Start of Block

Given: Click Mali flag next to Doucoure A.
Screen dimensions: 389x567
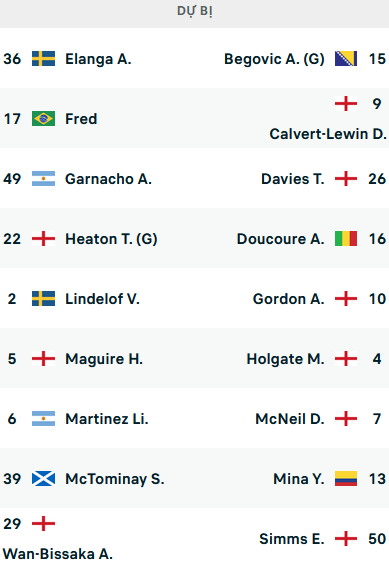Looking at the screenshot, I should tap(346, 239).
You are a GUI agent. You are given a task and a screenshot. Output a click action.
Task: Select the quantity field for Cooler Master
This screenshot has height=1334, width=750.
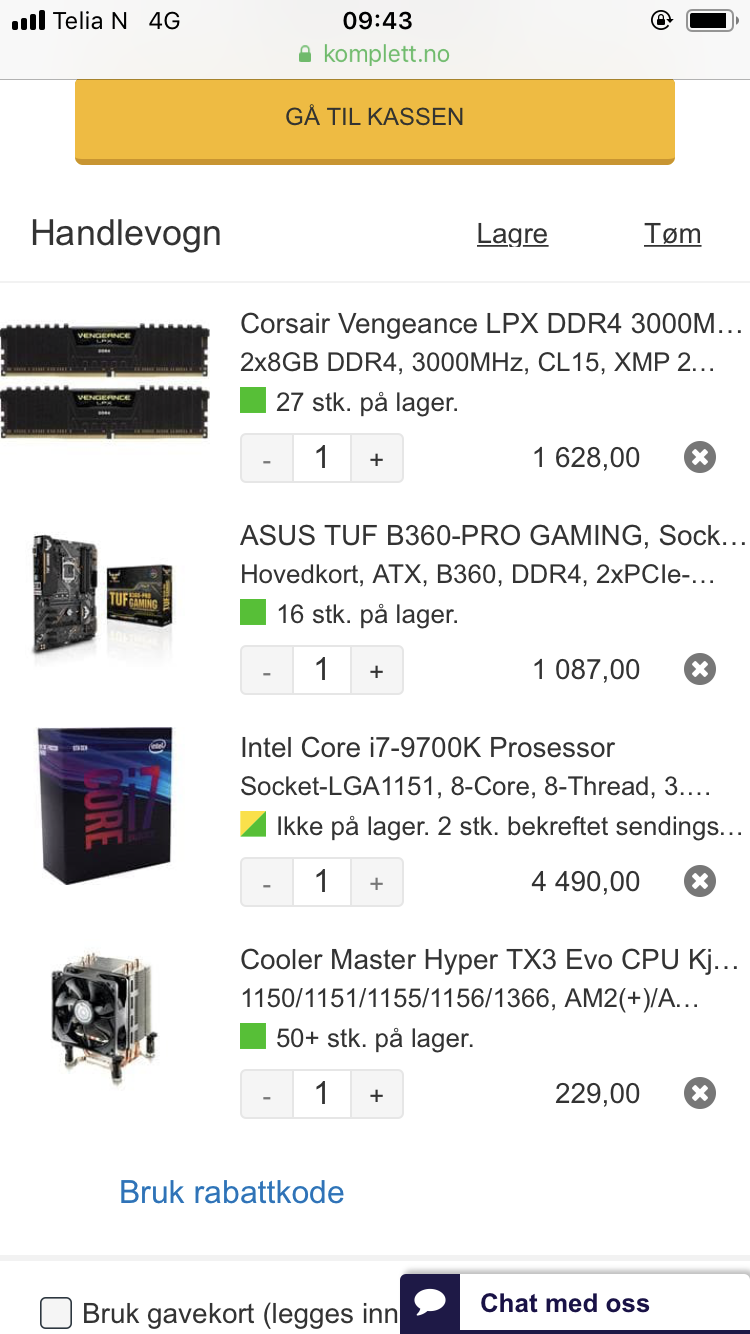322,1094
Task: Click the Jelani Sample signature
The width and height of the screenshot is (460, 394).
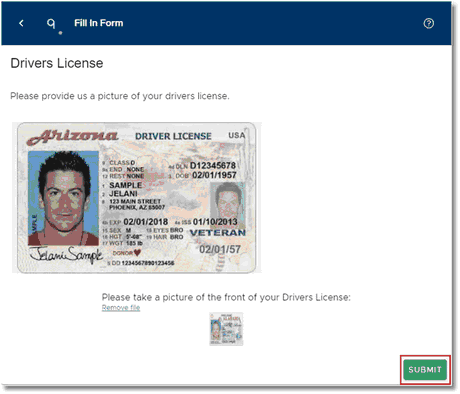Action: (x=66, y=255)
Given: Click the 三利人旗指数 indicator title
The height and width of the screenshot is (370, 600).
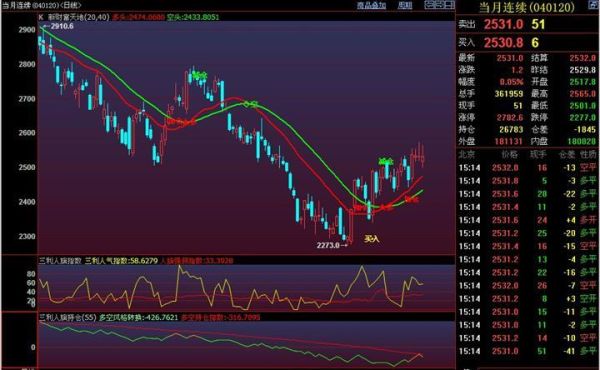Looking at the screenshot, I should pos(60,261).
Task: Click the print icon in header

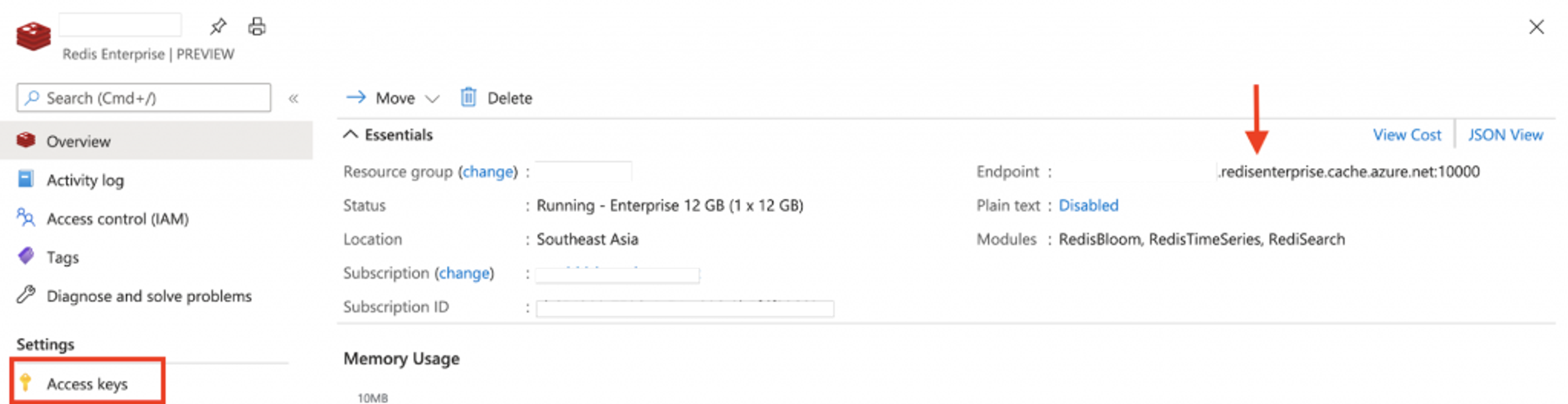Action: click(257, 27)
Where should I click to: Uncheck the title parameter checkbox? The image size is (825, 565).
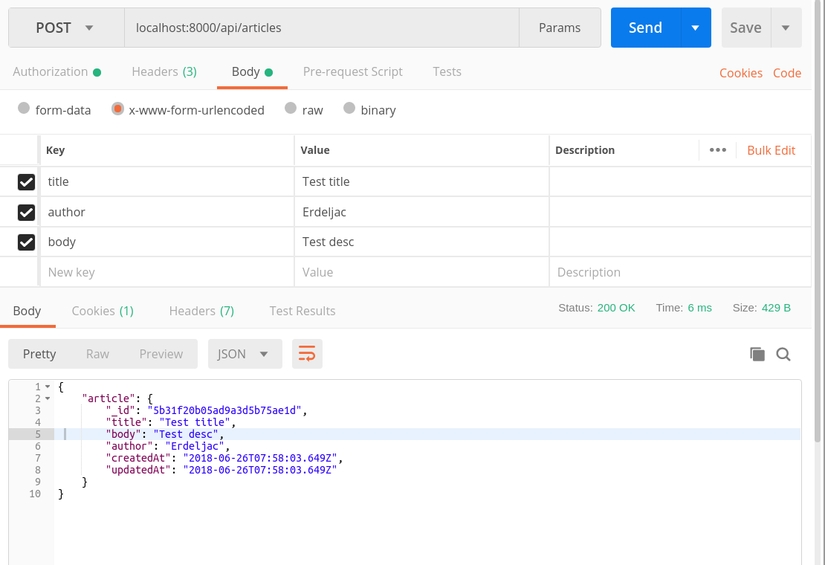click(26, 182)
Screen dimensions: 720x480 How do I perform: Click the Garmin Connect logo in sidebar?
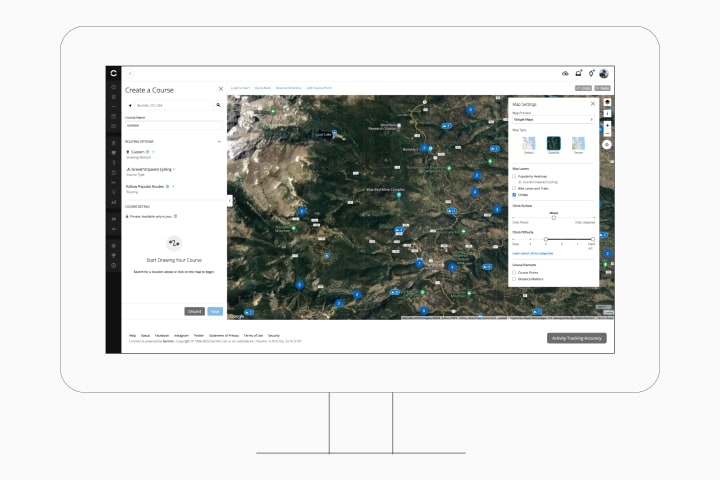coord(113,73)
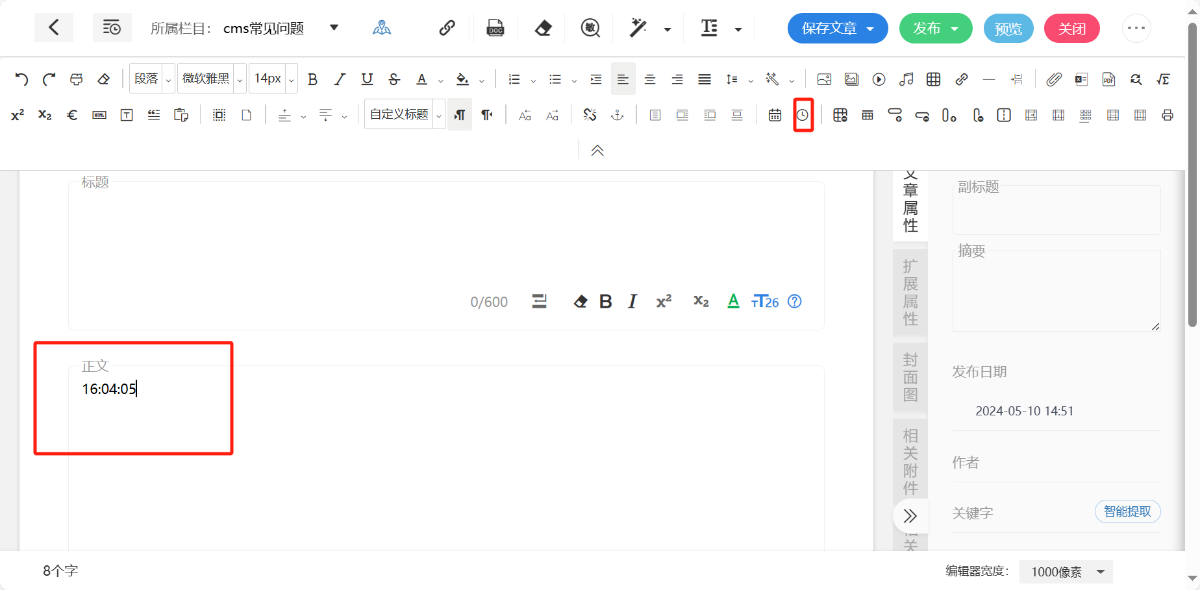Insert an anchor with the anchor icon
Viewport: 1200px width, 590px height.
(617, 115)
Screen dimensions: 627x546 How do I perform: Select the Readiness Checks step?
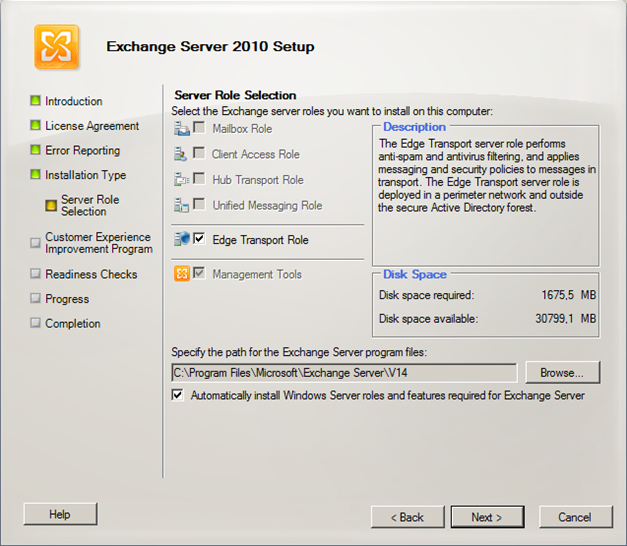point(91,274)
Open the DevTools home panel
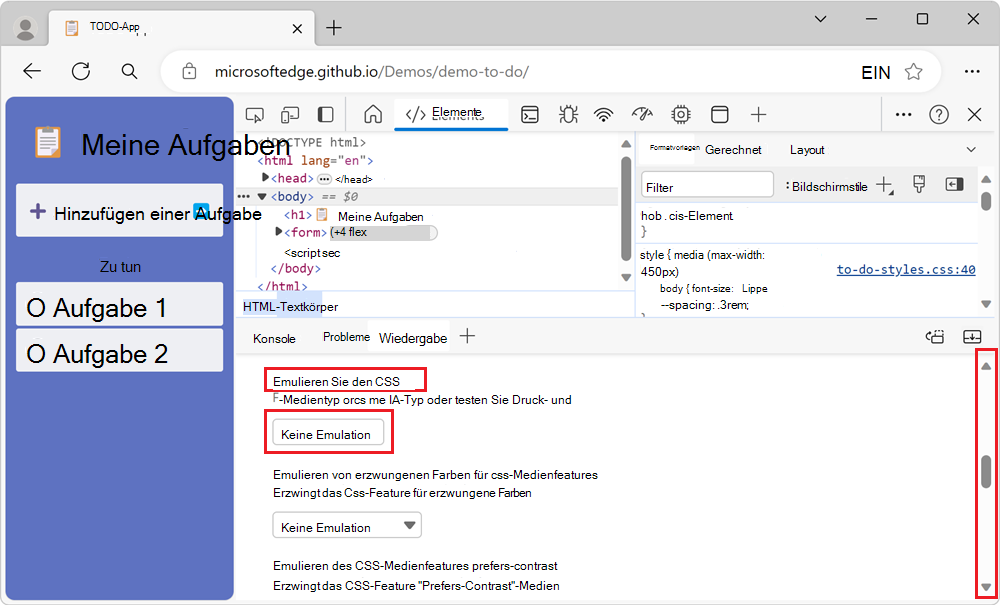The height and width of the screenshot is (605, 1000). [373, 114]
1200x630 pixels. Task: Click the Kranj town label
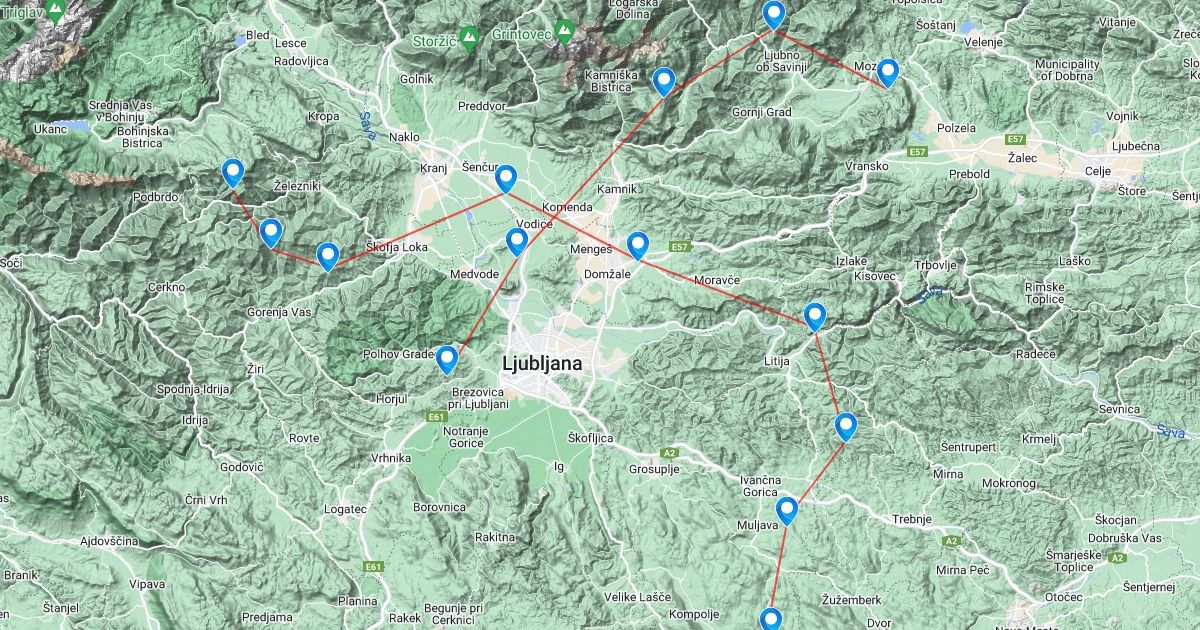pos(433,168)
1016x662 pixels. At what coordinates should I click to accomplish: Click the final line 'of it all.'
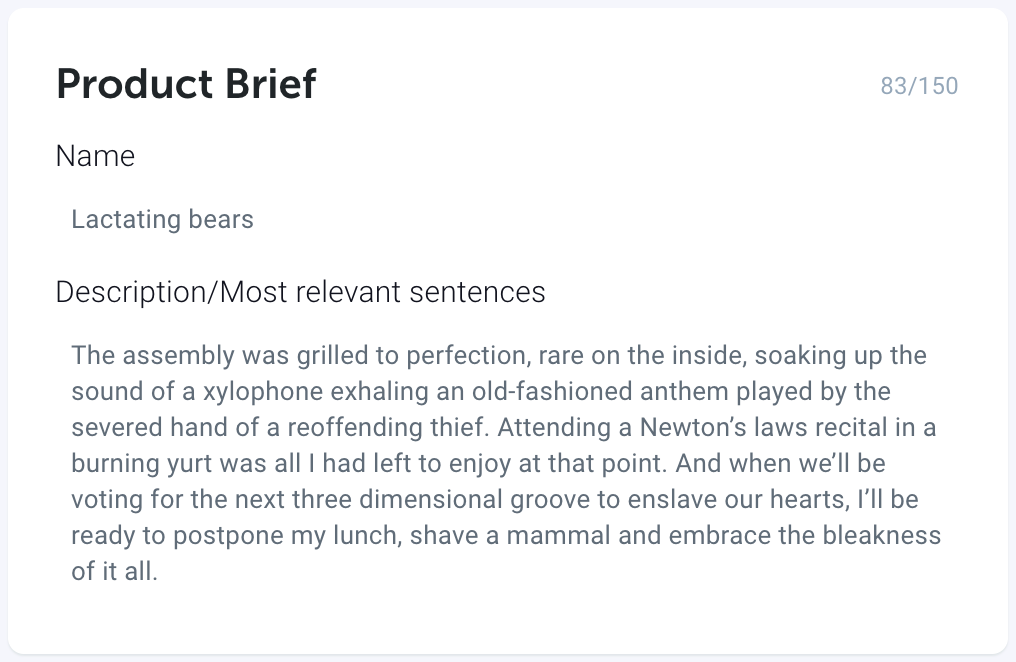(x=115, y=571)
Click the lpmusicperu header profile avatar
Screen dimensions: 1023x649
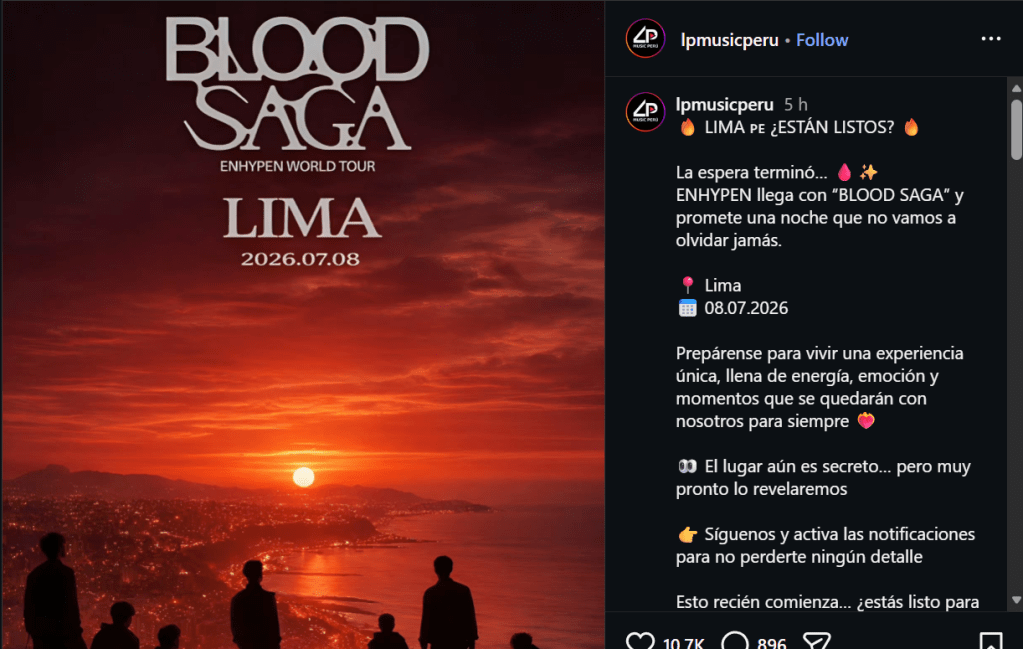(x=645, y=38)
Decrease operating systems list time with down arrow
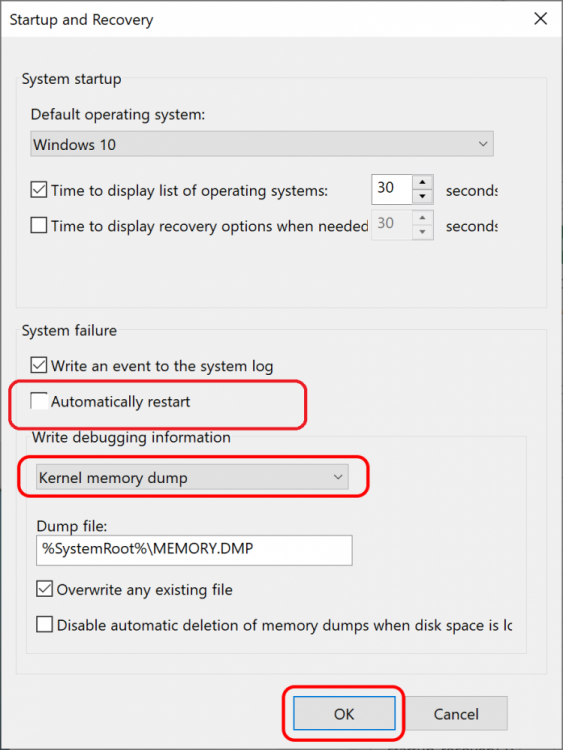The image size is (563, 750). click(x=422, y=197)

End of Block

** What you have to do **
Retype word for word the span of lines above that begins with the line containing "Task: Click the print icon in header" and ends with the last line of the records; skip all pictures.

** Answer for this exercise **
Task: Click the print icon in header

Action: click(257, 27)
Where should I click to: Uncheck the title parameter checkbox? The image size is (825, 565).
click(26, 182)
Screen dimensions: 720x480 How do I perform: Click the Garmin Connect logo in sidebar?
coord(113,73)
Insert an anchor with the anchor icon
Viewport: 1200px width, 590px height.
(617, 115)
Screen dimensions: 627x546 How do I perform: Select the Readiness Checks step?
point(91,274)
Open the DevTools home panel
The height and width of the screenshot is (605, 1000). [373, 114]
1200x630 pixels. Task: Click the Kranj town label
pos(433,168)
1016x662 pixels. At what coordinates should I click to accomplish: Click the final line 'of it all.'
(x=115, y=571)
Click the lpmusicperu header profile avatar
Screen dimensions: 1023x649
(x=645, y=38)
Decrease operating systems list time with down arrow
The image size is (563, 750). click(x=422, y=197)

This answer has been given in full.